If your child’s temperature reaches 100.4°F or higher, it’s worth considering illness as the cause rather than assuming teeth are to blame, especially in infants under 12 months who are both actively teething and highly vulnerable to infections.
Non-Infectious Causes
Not all fevers come from germs. Heat exhaustion can raise a child’s core temperature after prolonged exposure to hot environments or intense physical activity. Unlike infection-driven fevers, this type of overheating isn’t orchestrated by the immune system and requires cooling the child down rather than waiting it out.
Some children experience recurring fevers with no infection behind them at all. A group of conditions called systemic autoinflammatory diseases cause the innate immune system to activate inappropriately, producing inflammation and fever on a repeating cycle. Most are genetic. The most common is familial Mediterranean fever, which causes painful inflammation in the abdomen, chest, and joints. Another, called PFAPA, typically starts before age four and produces predictable episodes of fever, mouth sores, sore throat, and swollen glands. Episodes often resolve on their own after age ten. If your child gets fevers on a regular, almost clockwork schedule without signs of infection, these conditions are worth discussing with a pediatrician.

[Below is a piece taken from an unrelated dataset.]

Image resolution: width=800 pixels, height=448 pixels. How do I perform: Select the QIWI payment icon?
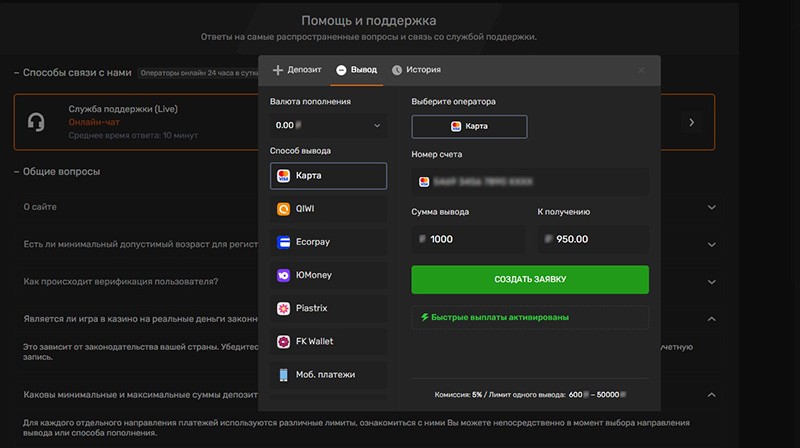284,209

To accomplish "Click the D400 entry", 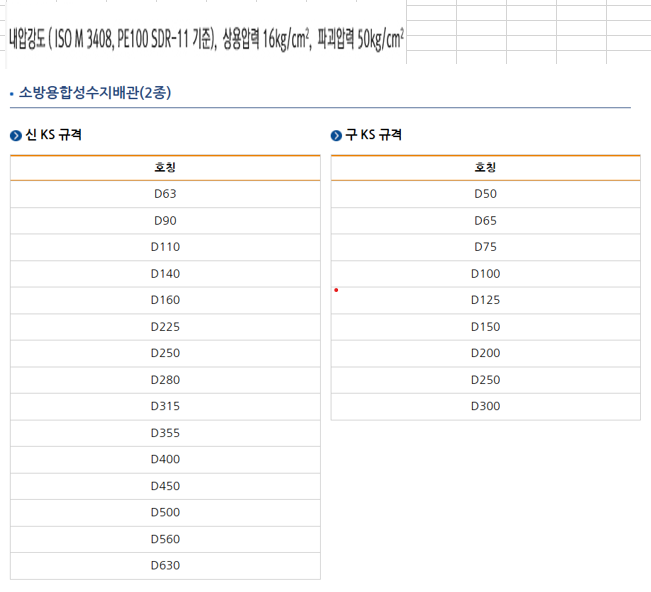I will [x=165, y=459].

When a Fever Signals Something Serious
Most fevers in children are harmless and resolve within a few days. But certain signs alongside a fever indicate the need for immediate evaluation. Any fever in a baby under 28 days old is treated as a medical emergency, full stop. Babies from birth to three months with any fever need to be seen by a doctor promptly, regardless of how well they seem.

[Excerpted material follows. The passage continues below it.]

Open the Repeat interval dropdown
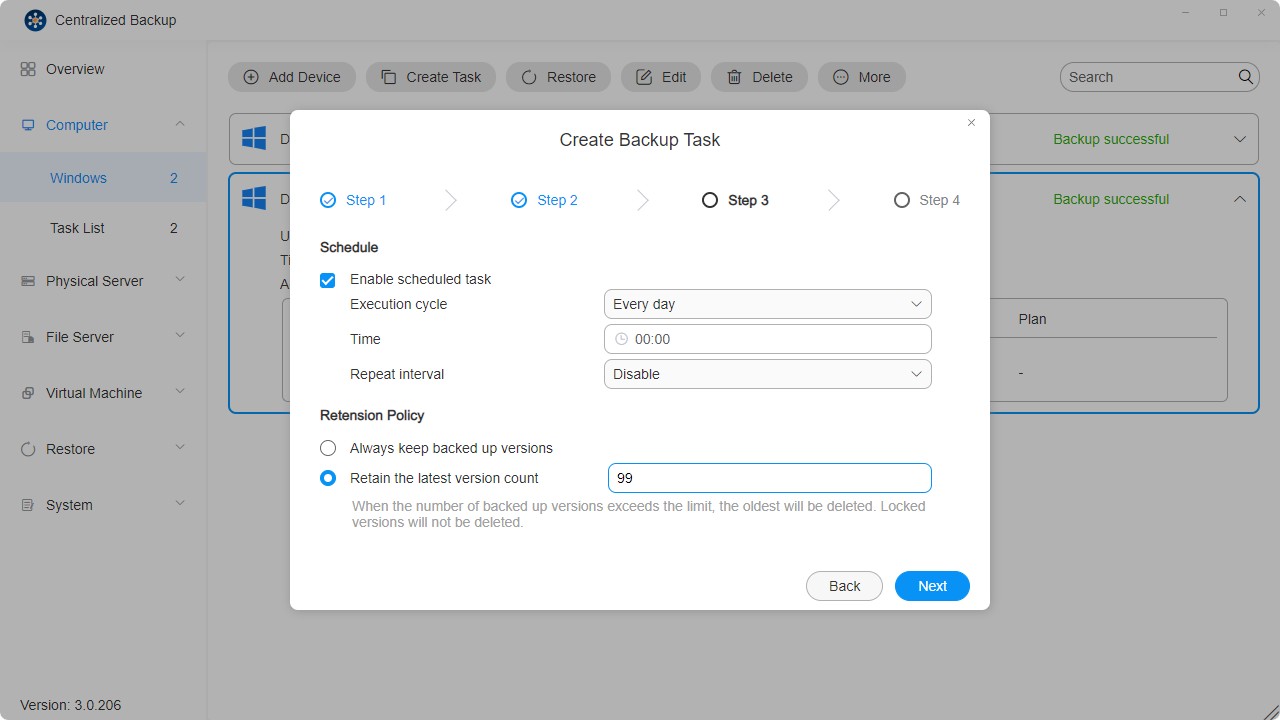 click(766, 373)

In older infants and children, the child’s behavior matters more than the number on the thermometer. A child who looks seriously ill after their fever has been brought down with medication is more concerning than one who spikes a high number but perks up once it drops. Specific red flags include lethargy or listlessness, difficulty breathing, a rash of small purple or red dots that don’t fade when you press on them, and inconsolable crying. A child who is overly compliant and limp is actually more worrying than one who is cranky and fighting you.
If a fever climbs higher than it was, your child looks progressively sicker, or new symptoms appear, those are all reasons to seek care again even if you’ve already had the child evaluated.
Managing Fever at Home
Fever itself rarely needs aggressive treatment. The goal of giving fever-reducing medication is comfort, not hitting a specific number. Acetaminophen is the most widely used option and is dosed by your child’s weight (not age, when possible). The standard pediatric liquid form contains 160 mg per 5 mL. For children under 12, it can be given every four hours as needed, up to five doses in 24 hours. Children under two should not receive acetaminophen without a doctor’s guidance.
Use an oral syringe to measure liquid medication, never a kitchen spoon. Avoid combination products (those containing multiple active ingredients) for children under six. And if your child is sleeping comfortably with a fever, there’s no need to wake them for a dose. The fever is doing its job.
Measuring Temperature Accurately
The method you use to take your child’s temperature affects the reading. Rectal thermometers are the gold standard for accuracy in young children. Ear thermometers are unreliable before six months of age. An armpit reading of 99°F (37.2°C) or higher suggests fever, but it’s the least precise method and can underestimate the true core temperature by a degree or more. For a quick check, forehead thermometers work reasonably well, but if the reading seems borderline or your child seems sicker than the number suggests, a rectal measurement gives the clearest answer.